(Collected data)
>>>

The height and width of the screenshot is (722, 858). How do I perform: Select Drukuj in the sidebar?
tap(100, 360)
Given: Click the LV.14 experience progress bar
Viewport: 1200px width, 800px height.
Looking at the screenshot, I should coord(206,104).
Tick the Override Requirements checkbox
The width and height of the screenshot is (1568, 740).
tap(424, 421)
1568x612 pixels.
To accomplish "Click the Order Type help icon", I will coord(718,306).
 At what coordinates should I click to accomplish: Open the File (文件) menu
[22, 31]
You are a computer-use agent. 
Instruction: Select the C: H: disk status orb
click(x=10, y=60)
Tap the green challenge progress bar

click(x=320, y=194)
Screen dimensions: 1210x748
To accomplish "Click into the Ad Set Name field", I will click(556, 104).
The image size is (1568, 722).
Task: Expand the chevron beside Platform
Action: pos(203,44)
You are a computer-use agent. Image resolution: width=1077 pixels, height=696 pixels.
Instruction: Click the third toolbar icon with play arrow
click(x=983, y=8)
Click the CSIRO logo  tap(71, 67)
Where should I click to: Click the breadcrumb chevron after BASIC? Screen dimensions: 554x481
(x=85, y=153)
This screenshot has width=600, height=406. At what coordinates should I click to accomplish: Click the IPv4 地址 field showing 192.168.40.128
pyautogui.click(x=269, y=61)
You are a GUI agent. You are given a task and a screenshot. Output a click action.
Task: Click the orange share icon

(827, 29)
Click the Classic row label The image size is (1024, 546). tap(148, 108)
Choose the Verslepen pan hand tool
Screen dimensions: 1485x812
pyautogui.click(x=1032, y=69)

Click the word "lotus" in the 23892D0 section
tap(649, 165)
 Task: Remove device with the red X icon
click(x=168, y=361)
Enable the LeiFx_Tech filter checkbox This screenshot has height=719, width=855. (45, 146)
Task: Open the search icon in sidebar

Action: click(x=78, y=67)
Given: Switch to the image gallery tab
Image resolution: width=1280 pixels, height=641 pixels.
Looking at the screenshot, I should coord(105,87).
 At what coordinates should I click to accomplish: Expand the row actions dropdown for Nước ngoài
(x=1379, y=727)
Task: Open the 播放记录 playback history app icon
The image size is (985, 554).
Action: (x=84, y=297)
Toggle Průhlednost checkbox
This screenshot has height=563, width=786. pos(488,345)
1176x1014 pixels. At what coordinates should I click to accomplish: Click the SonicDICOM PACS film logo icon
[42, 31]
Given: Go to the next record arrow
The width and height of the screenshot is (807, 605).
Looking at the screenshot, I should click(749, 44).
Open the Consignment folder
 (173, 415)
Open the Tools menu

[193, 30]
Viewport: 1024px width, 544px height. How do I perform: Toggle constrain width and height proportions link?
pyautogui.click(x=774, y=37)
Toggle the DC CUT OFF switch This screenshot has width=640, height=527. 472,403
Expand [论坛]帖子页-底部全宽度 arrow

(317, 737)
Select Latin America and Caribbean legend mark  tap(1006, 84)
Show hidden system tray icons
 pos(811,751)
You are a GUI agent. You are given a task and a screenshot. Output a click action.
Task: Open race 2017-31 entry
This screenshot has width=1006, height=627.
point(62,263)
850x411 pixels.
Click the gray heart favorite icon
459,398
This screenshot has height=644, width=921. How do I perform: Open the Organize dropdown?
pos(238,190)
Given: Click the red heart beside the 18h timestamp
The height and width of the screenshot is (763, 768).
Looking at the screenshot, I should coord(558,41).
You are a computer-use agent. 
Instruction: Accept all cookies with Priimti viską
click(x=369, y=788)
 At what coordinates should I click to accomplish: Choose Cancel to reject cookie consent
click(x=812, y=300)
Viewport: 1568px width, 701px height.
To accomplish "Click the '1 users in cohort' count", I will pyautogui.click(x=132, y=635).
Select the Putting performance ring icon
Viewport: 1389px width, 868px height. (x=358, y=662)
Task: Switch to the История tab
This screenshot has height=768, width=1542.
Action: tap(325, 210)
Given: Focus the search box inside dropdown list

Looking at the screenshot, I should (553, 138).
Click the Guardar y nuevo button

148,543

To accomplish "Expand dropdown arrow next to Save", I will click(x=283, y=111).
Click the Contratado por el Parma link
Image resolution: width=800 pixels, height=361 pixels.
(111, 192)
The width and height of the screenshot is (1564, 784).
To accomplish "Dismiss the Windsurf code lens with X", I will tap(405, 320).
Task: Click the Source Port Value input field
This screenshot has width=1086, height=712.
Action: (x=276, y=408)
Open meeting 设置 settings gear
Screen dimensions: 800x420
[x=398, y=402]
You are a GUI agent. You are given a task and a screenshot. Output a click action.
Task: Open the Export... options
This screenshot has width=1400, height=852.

<<<

> _What needs to be done_
Each record needs to be copied out again, letter for letter.

> _Task result_
The height and width of the screenshot is (722, 858). How do I perform: Select Drukuj in the sidebar?
tap(100, 360)
Given: Click the LV.14 experience progress bar
Viewport: 1200px width, 800px height.
Looking at the screenshot, I should coord(206,104).
Tick the Override Requirements checkbox
The width and height of the screenshot is (1568, 740).
tap(424, 421)
1568x612 pixels.
To accomplish "Click the Order Type help icon", I will coord(718,306).
 At what coordinates should I click to accomplish: Open the File (文件) menu
[22, 31]
You are a computer-use agent. 
Instruction: Select the C: H: disk status orb
click(x=10, y=60)
Tap the green challenge progress bar

click(x=320, y=194)
Screen dimensions: 1210x748
To accomplish "Click into the Ad Set Name field", I will click(556, 104).
The image size is (1568, 722).
Task: Expand the chevron beside Platform
Action: pos(203,44)
You are a computer-use agent. Image resolution: width=1077 pixels, height=696 pixels.
Instruction: Click the third toolbar icon with play arrow
click(x=983, y=8)
Click the CSIRO logo  tap(71, 67)
Where should I click to: Click the breadcrumb chevron after BASIC? Screen dimensions: 554x481
(x=85, y=153)
This screenshot has width=600, height=406. At what coordinates should I click to accomplish: Click the IPv4 地址 field showing 192.168.40.128
pyautogui.click(x=269, y=61)
You are a GUI agent. You are given a task and a screenshot. Output a click action.
Task: Click the orange share icon

(827, 29)
Click the Classic row label The image size is (1024, 546). tap(148, 108)
Choose the Verslepen pan hand tool
Screen dimensions: 1485x812
pyautogui.click(x=1032, y=69)

Click the word "lotus" in the 23892D0 section
tap(649, 165)
 Task: Remove device with the red X icon
click(x=168, y=361)
Enable the LeiFx_Tech filter checkbox This screenshot has height=719, width=855. (45, 146)
Task: Open the search icon in sidebar

Action: click(x=78, y=67)
Given: Switch to the image gallery tab
Image resolution: width=1280 pixels, height=641 pixels.
Looking at the screenshot, I should coord(105,87).
 At what coordinates should I click to accomplish: Expand the row actions dropdown for Nước ngoài
(x=1379, y=727)
Task: Open the 播放记录 playback history app icon
The image size is (985, 554).
Action: (x=84, y=297)
Toggle Průhlednost checkbox
This screenshot has height=563, width=786. pos(488,345)
1176x1014 pixels. At what coordinates should I click to accomplish: Click the SonicDICOM PACS film logo icon
[42, 31]
Given: Go to the next record arrow
The width and height of the screenshot is (807, 605).
Looking at the screenshot, I should click(749, 44).
Open the Consignment folder
 (173, 415)
Open the Tools menu

[193, 30]
Viewport: 1024px width, 544px height. How do I perform: Toggle constrain width and height proportions link?
pyautogui.click(x=774, y=37)
Toggle the DC CUT OFF switch This screenshot has width=640, height=527. 472,403
Expand [论坛]帖子页-底部全宽度 arrow

(317, 737)
Select Latin America and Caribbean legend mark  tap(1006, 84)
Show hidden system tray icons
 pos(811,751)
You are a GUI agent. You are given a task and a screenshot. Output a click action.
Task: Open race 2017-31 entry
This screenshot has width=1006, height=627.
point(62,263)
850x411 pixels.
Click the gray heart favorite icon
459,398
This screenshot has height=644, width=921. How do I perform: Open the Organize dropdown?
pos(238,190)
Given: Click the red heart beside the 18h timestamp
The height and width of the screenshot is (763, 768).
Looking at the screenshot, I should coord(558,41).
You are a computer-use agent. 
Instruction: Accept all cookies with Priimti viską
click(x=369, y=788)
 At what coordinates should I click to accomplish: Choose Cancel to reject cookie consent
click(x=812, y=300)
Viewport: 1568px width, 701px height.
To accomplish "Click the '1 users in cohort' count", I will pyautogui.click(x=132, y=635).
Select the Putting performance ring icon
Viewport: 1389px width, 868px height. (x=358, y=662)
Task: Switch to the История tab
This screenshot has height=768, width=1542.
Action: tap(325, 210)
Given: Focus the search box inside dropdown list

Looking at the screenshot, I should (553, 138).
Click the Guardar y nuevo button

148,543

To accomplish "Expand dropdown arrow next to Save", I will click(x=283, y=111).
Click the Contratado por el Parma link
Image resolution: width=800 pixels, height=361 pixels.
(111, 192)
The width and height of the screenshot is (1564, 784).
To accomplish "Dismiss the Windsurf code lens with X", I will tap(405, 320).
Task: Click the Source Port Value input field
This screenshot has width=1086, height=712.
Action: (x=276, y=408)
Open meeting 设置 settings gear
Screen dimensions: 800x420
[x=398, y=402]
You are a GUI agent. You are given a task and a screenshot. Output a click action.
Task: Open the Export... options
This screenshot has width=1400, height=852.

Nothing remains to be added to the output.